Finding the most mentioned storm in a newspaper run with AntConc and OpenRefine

Since one of the goals of the “dLOC as Data: A Thematic Approach to Caribbean Newspapers” project is to look at hurricanes and tropical cyclones across the Caribbean, we knew we would need to identify significant storms repeatedly mentioned in the newspaper runs. I found that the easiest way to do this was with using the Collocate tool in AntConc. Additionally, OpenRefine has proven a powerful tool to then filter out these specific storm mentions. Below is documentation of my process so far using two very different newspapers. 

The first newspaper corpus was a very rough OCR of the Barbados Mercury and Bridge-town Gazette, of which we had issues from the late 1700s to the mid 1800s. Since this is well before the time of formal storm naming systems, such as that developed by NOAA in the 1950s, culling out commonly mentioned storms proved to be a little more nuanced than just looking for the word hurricane mentioned alongside a formal name, such as Andrew or Katrina. 

The first step was to load my files into Antconc. For this set, I searched for instances of the word “hurricane” using some wildcards–just to make sure I caught any weirdness from the often inaccurate OCR or different forms of the word. My exact search was “*hurric*.” This brought back 345 variations on the word out of 2,333 issues of the newspaper. The next part of our workflow for the project is to export the antconc data mentions into a .csv file so that we can more easily work with it in spreadsheet format and keep track of specific hurricane mentions. 

Strategic use of wildcards on both sides of the word catches many forms of “hurricane” including “hurricaue” and “thehurricane.”

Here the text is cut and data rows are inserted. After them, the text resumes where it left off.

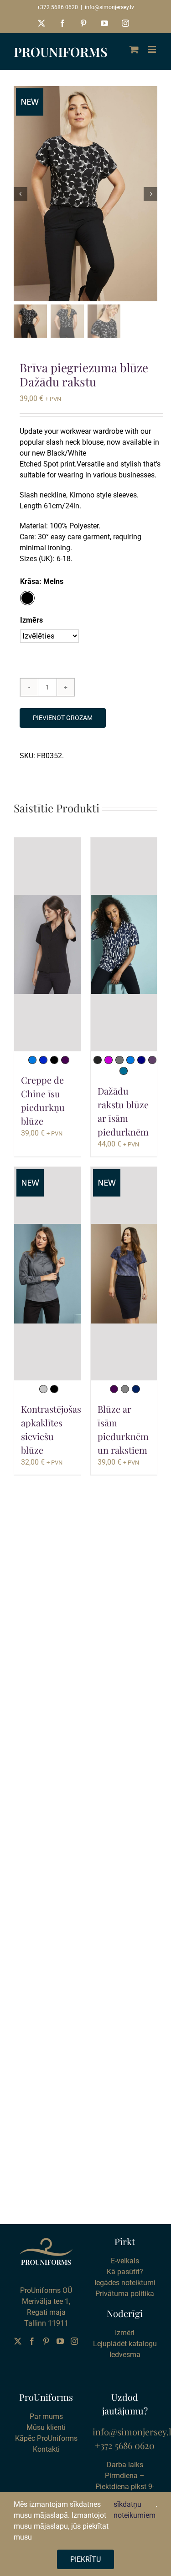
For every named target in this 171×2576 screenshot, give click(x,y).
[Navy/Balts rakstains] (136, 1389)
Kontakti (46, 2449)
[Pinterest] (46, 2341)
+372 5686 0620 (57, 7)
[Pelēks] (119, 1060)
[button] (27, 598)
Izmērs (31, 620)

Collocations, in text analysis, are words that frequently appear close together. These can be bi-grams (such as “social media”) or tri-grams (such as “out to lunch”), or they can just be words that occur frequently near other words depending on the parameters set in the AntConc Collocation tool. 

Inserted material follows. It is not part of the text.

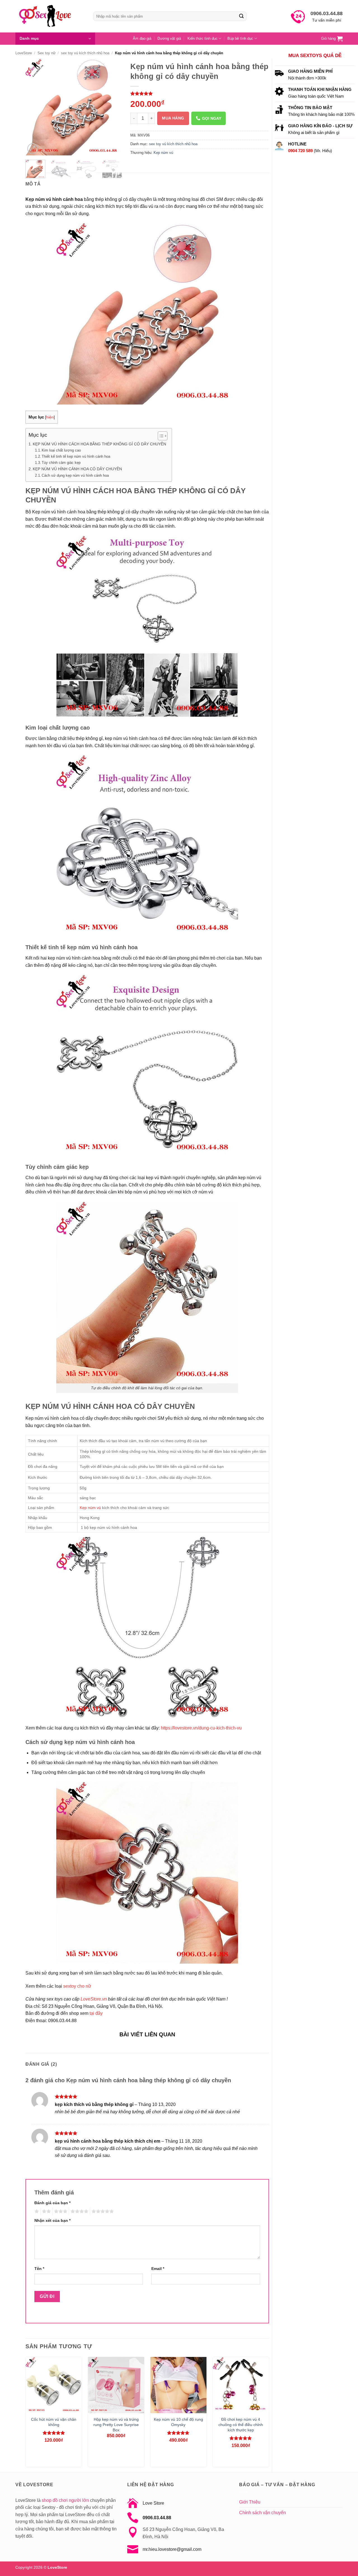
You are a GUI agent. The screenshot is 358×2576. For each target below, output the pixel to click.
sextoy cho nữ (77, 1986)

When you navigate to the Collocate tab in AntConc, you are presented with the same search term, but with different options specific to the tool. You can set the parameters for collocation by setting the number of words on either side of the tool–I left this at the preset of 5 left and 5 right. You can also change how you would like your results to be displayed. The preset is “Sort by Stat” or statistics. I change this to “Sort by Freq,” or frequency (the statistics number refers to the value of a statistical measure between the search term and the collocate).

The top collocations of the word “hurricane” sorted by frequency. Stopwords, as expected, come out on top. 

The first words that appear are, unsurprisingly, common “stopwords.” In text analysis, stopwords refer to the most commonly used words, usually determiners or prepositions, that don’t give us a ton of information. Once I scrolled down, I was able to identify more interesting words that might be able to point me towards a date or particular event that was repeatedly mentioned. “October” was the first such word that stuck out to me as the 23rd most frequent collocate (with 17 instances). After doing an in-text search of my data, it turns out that this was, indeed, often used in reference to The Great Hurricane of 1780. Phrases such as the “…the Hurricane which took place on the 10th day of October, 1780…” occurred repeatedly. This wasn’t the only significant hurricane that took place in October, however. With some sleuthing, I also discovered that another repeatedly mentioned hurricane occurred in October of 1817.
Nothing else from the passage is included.